If you thought protein was just for bodybuilders then think again! The real benefits of a higher protein diet have nothing to do with sculpting the perfect physique, it’s the long-term health benefits that should be our focus.
Think of a high protein diet and the mind tends to jump to muscle-bound, bicep-kissing men, flexing their physiques. The explosion of ‘fitspiration’ images on social media has positioned protein as the nutrient of the body beautiful. Moreover, the recent explosion of protein products on the market, from Protein Mars bars to protein beer use the inherent health halo of protein to market every product under the sun to consumers.
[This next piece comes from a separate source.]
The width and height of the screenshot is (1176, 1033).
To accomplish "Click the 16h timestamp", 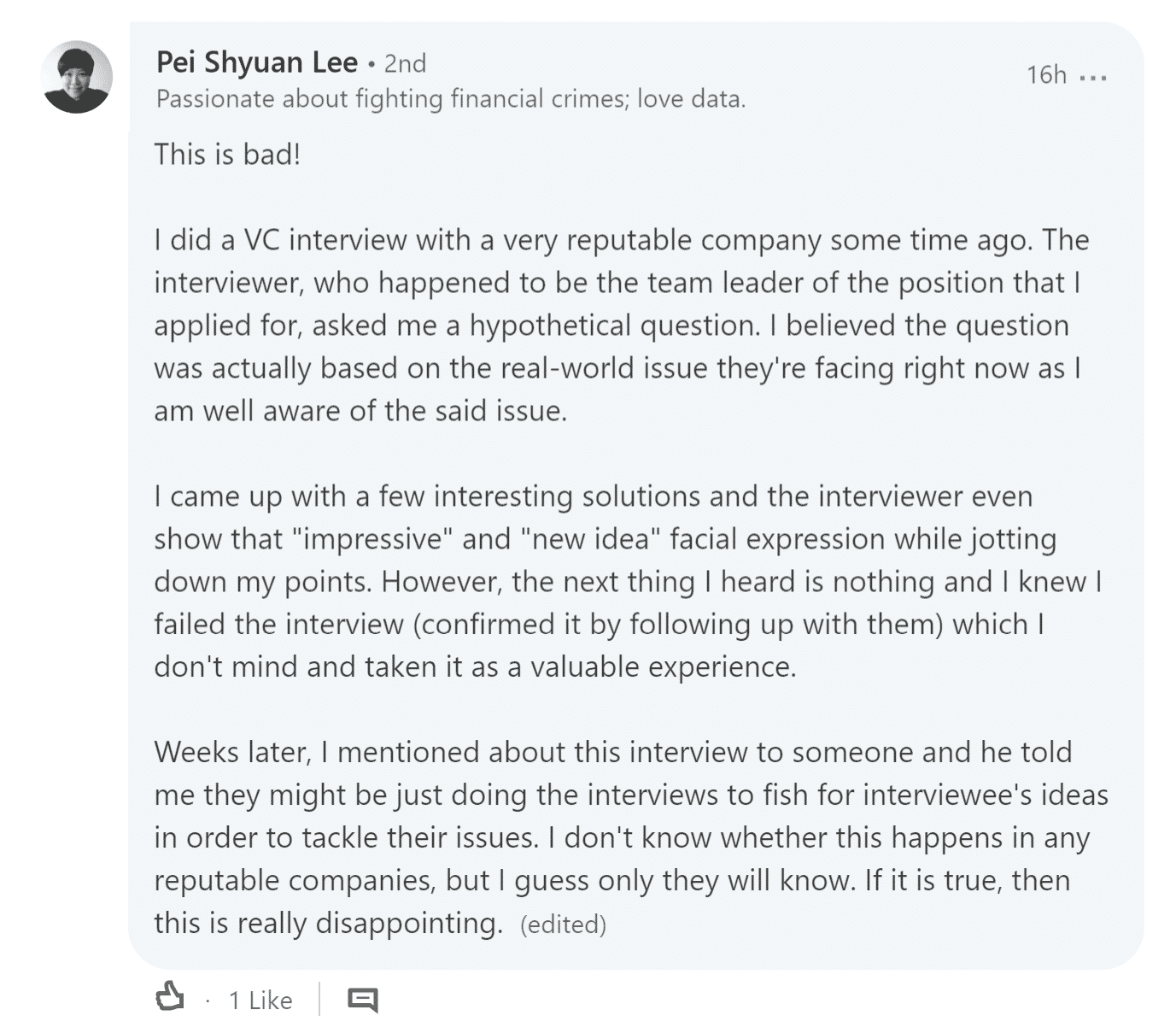I will (1046, 75).

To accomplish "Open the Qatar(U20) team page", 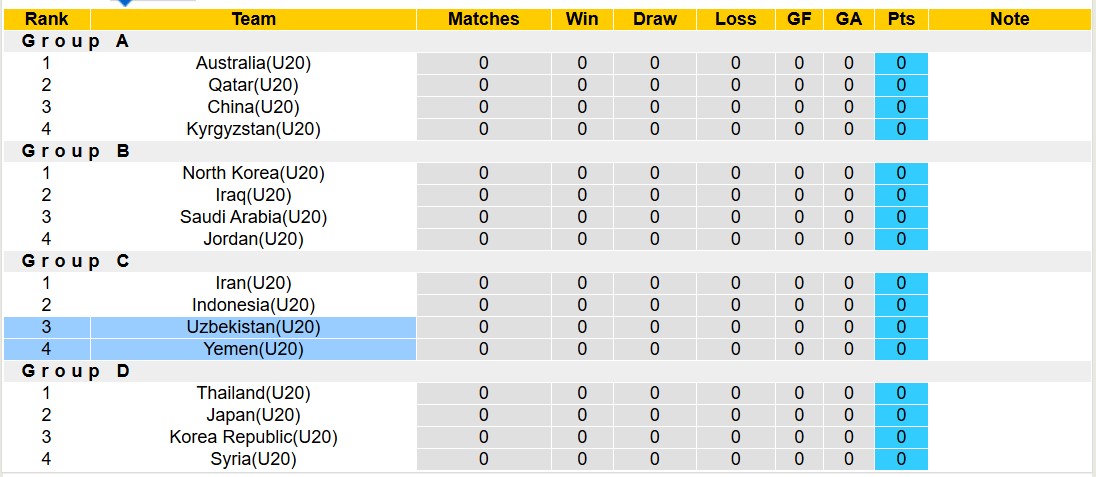I will tap(253, 85).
While a higher protein diet can certainly support muscle growth, weight loss and athletic performance, there’s a rather overlooked population group for whom a higher protein diet could be a vital component in healthy ageing.
What does protein actually do?
We use the protein we eat to support the growth and maintenance of our muscles and bones, as well as to make skin, hair, nails and vital components of our metabolism. Protein is an essential nutrient! But how much we need at different stages of our life is debated. The role of protein in muscle health is critical for those who are looking to develop their muscle strength eg. those involved in power sports; muscle endurance, such as distance athletes (cyclists, runners, triathletes and so on); and those looking to maintain their muscle.
Muscle maintenance is critical for two population groups – the over 50s and those who are dieting. We know that as we age we lose muscle mass and strength at a rate of 3-8% every decade from around the age of 30, which accelerates from around 50 years old. Age-related loss of muscle mass and strength (or Sarcopenia to give it its medical term) can creep up on us and, at first, might not be a cause for alarm. You may find you can lift slightly less heavy items or find it harder to balance than you once did. But as the muscle loss progresses into older age, those slight compromises are amplified. Resistance exercise can help to mitigate these losses of muscle mass and strength, more so if we give our bodies sufficient protein.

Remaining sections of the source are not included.